The most obvious explanation for Herring’s surprise decision: It is personal, outside the parameters of politics. Perhaps he doesn’t hunger for the power and pomp of the governorship. This would make him unique among modern attorneys general.

Making the run is no sure thing. Democratic Attorney General Jerry Baliles in 1985, Republican attorneys general Jim Gilmore (1997) and Robert F. McDonnell (2009) rode landslides into the governor’s office. But Democrats Miller in 1977 and Terry (1993) lost, as did Republican attorneys general Marshall Coleman in 1981, Mark Earley (2001), Jerry Kilgore (2005) and Ken Cuccinelli II (2013).

Gov. Terry McAuliffe (D) and Democratic power brokers deny pressuring Herring to drop out. But some well-connected Democrats had already talked publicly and privately about hoping to find a way to avoid a dragged-out nomination fight between Herring and Northam. They presumably are relieved.

The only fight between a sitting Democratic lieutenant governor and Democratic attorney general occurred in 1985 between Dick Davis and Baliles. The winner — Baliles — proceed to rack up the only Democratic gubernatorial landslide in the modern era, which also helped elect the state’s only African American lieutenant governor and female attorney general.

Perhaps the reason is simply this: Herring enjoys being attorney general. In Virginia, he can keep the job for life if the voters are willing.

But in Virginia politics, there is always the Machiavellian possibility.

Herring surely expects former secretary of state Hillary Clinton to be the next president. McAuliffe, one of her closest friends, would be in line for a major Cabinet post. If he resigns in early 2017, Northam becomes the incumbent governor. If Herring were running for the Democratic gubernatorial nomination, he would be in what the British call a “sticky wicket.”

Other Democrats would be running for attorney general, leaving Herring unable to seek reelection, stuck running against an incumbent Democratic governor. McAuliffe says he intends to serve out his term.

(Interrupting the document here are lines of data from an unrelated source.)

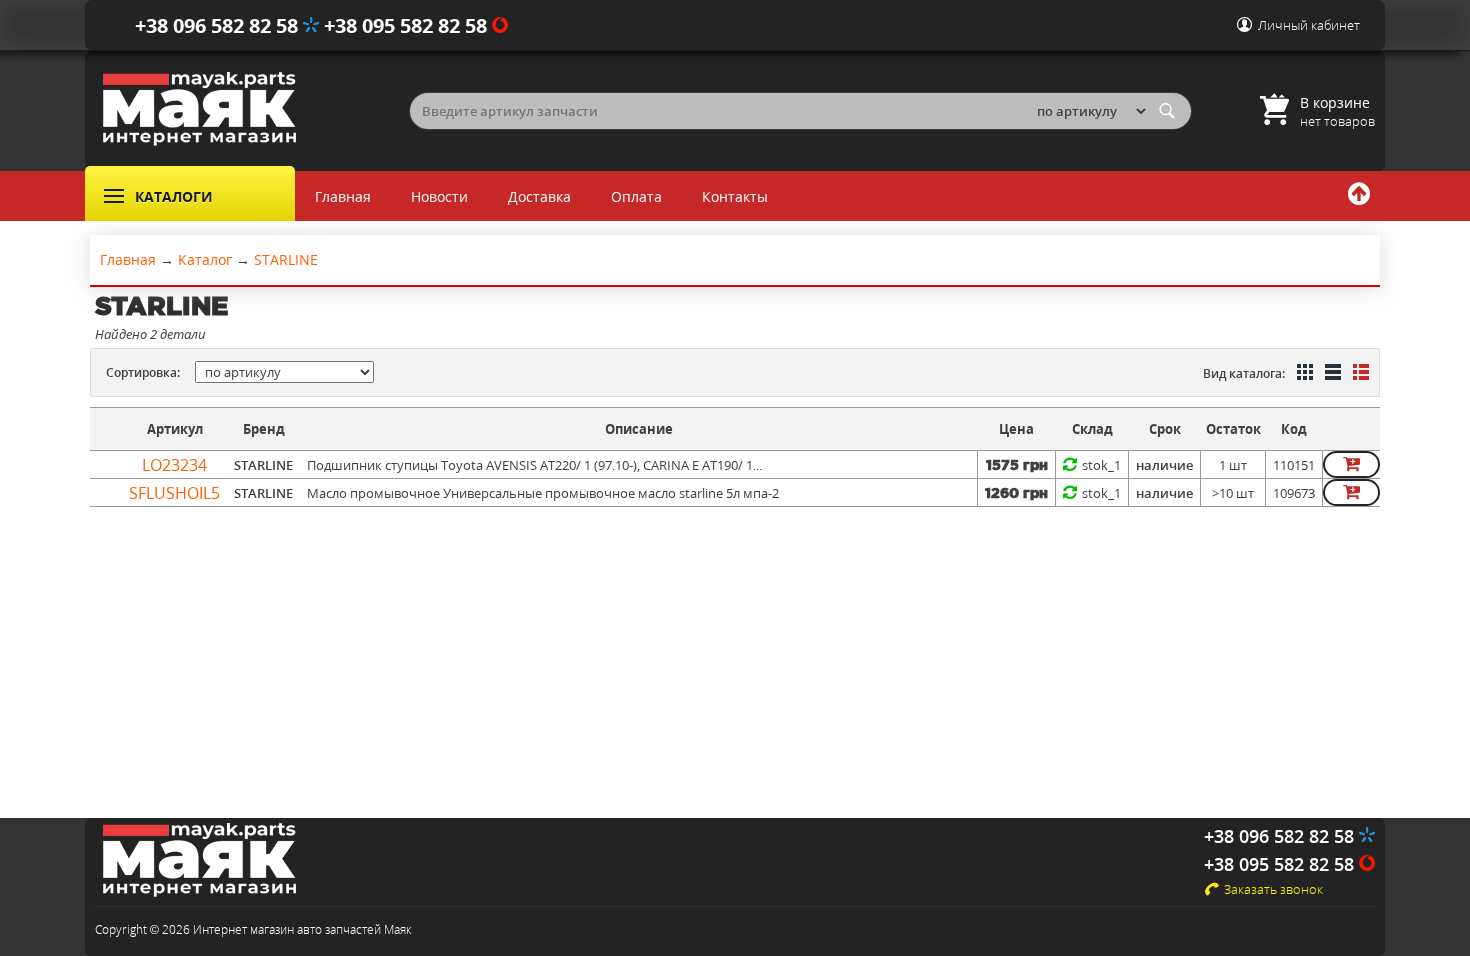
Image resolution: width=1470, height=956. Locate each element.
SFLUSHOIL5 (174, 493)
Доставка (539, 196)
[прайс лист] (1359, 374)
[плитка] (1303, 374)
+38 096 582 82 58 (219, 25)
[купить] (1351, 464)
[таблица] (1331, 374)
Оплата (636, 196)
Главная (343, 196)
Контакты (735, 196)
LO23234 (174, 465)
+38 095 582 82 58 (408, 25)
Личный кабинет (1309, 25)
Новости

But if a president and close friend says she needs him, would McAuliffe refuse?

Herring’s decision not to run, then, might be a smart move to prevent being left holding an empty political bag.

While Northam now seems a sure thing for the 2017 Democratic gubernatorial nomination, the rise of Bernie Sanders might offer a cautionary note. Democrats are not genetically endowed with the anointment and appointment gene, as former first lady Clinton is learning.

This leaves a final question: What to make of Northam running 7 points behind Republican Ed Gillespie in the most recent poll?

Gillespie, a former Virginia Republican Party chair, almost defeated Sen. Mark Warner (D-Va.) last year. This raises instant comparisons to 2001. Lacking any statewide officeholder, Democrats that year gave the gubernatorial nomination to former Virginia Democratic Party chair Mark Warner. Like Gillespie, Warner had been beaten several years before in a U.S. Senate race. As the saying goes, you know the rest of the story.

Herring is out. Northam wins, but so, for now, does Gillespie.